Namun akhir-akhir ini, bahkan memilih buku pun menjadi membosankan.
‘Saya merindukan Rabes.’
Sudah tiga bulan sejak Rabes meninggalkan kuil.
‘Aku ingin tahu bagaimana kabarnya?’
Dia seharusnya memanggilnya dengan mantra lekuro-nya, tetapi Elaine tiba-tiba melawan rasa kesepiannya.
“Aku tidak boleh mengganggu Rabes. Kalau aku mengganggunya, dia akan semakin menderita.”
Ia mengatakan akan menyelesaikannya secepat mungkin. Namun, jika Elaine terus memanggilnya, mungkin akan butuh waktu lebih lama.
Elaine semakin membencinya.
“Baiklah, mari kita percaya pada Rabes dan menunggu. Aku tidak boleh terlalu bergantung padanya.”
Elaine mengamati rak-rak, menahan keinginan untuk cemberut.
Perpustakaan kuil memiliki pilihan buku yang terbatas.
Tidak kekurangan buku-buku tentang keimanan, agama, sihir, kekuatan dan kesaktian, naga, sejarah, dan sebagainya, tetapi romansa, sesuatu yang mungkin disukai para gadis, sama sekali tidak ada.
Tetapi Elaine, yang telah tinggal di kuil selama sepuluh tahun, tahu betul buku mana yang harus diambil ketika dia perlu menghabiskan waktu.
Buku yang diambil Elaine dari rak “paladin” berjudul “Tales of the Great Paladins,” sebuah kisah romansa yang berdasarkan kehidupan paladin.
‘Mengapa begitu banyak paladin bertemu wanita ke mana pun mereka pergi…?’
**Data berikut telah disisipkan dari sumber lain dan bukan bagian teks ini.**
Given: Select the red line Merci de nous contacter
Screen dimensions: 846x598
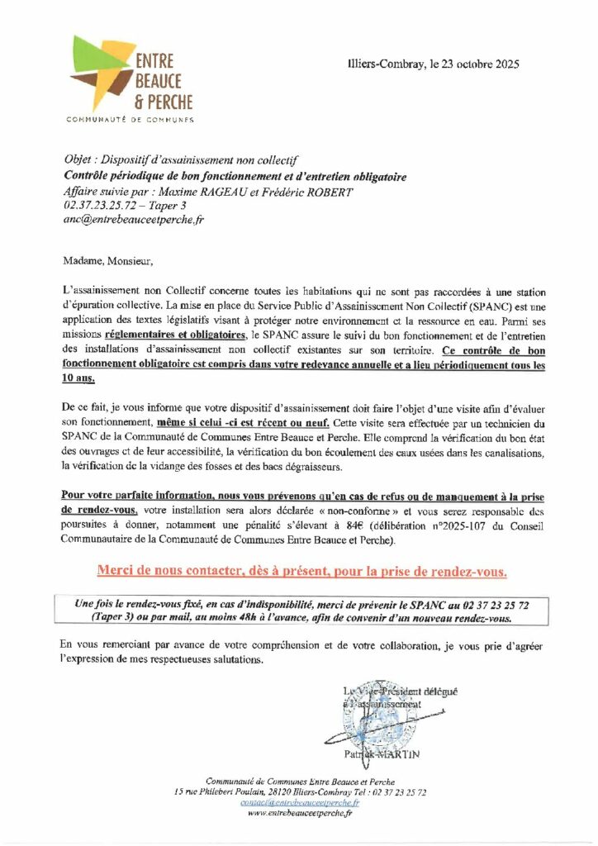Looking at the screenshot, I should pos(301,572).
Elaine terkikik dan mengeluarkan buku yang sudah dibacanya berkali-kali.
Itu dulu.
“Kamu suka paladin?”
Sebuah suara yang familiar terdengar di belakangnya.
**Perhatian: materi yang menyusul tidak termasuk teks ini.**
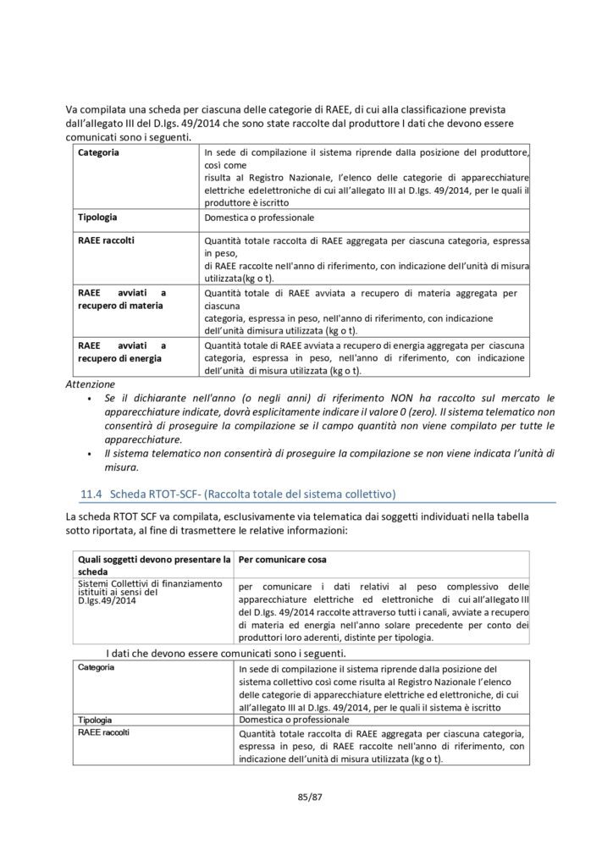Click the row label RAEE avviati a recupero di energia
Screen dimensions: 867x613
(122, 351)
Dia berbalik dan melihat seorang pria yang sangat tampan berdiri di sana, menatapnya.
“Hah? Sergey…?”
Dia, yang tampak melangkah keluar dari bayang-bayang rak buku, tampak sedikit lebih dewasa daripada terakhir kali dia melihatnya.
Rambut hitamnya tampak berkilau bahkan dalam bayangan, dan mata birunya bersinar seperti permata di bawah bulu mata yang panjang, entah bagaimana keren dan mempesona.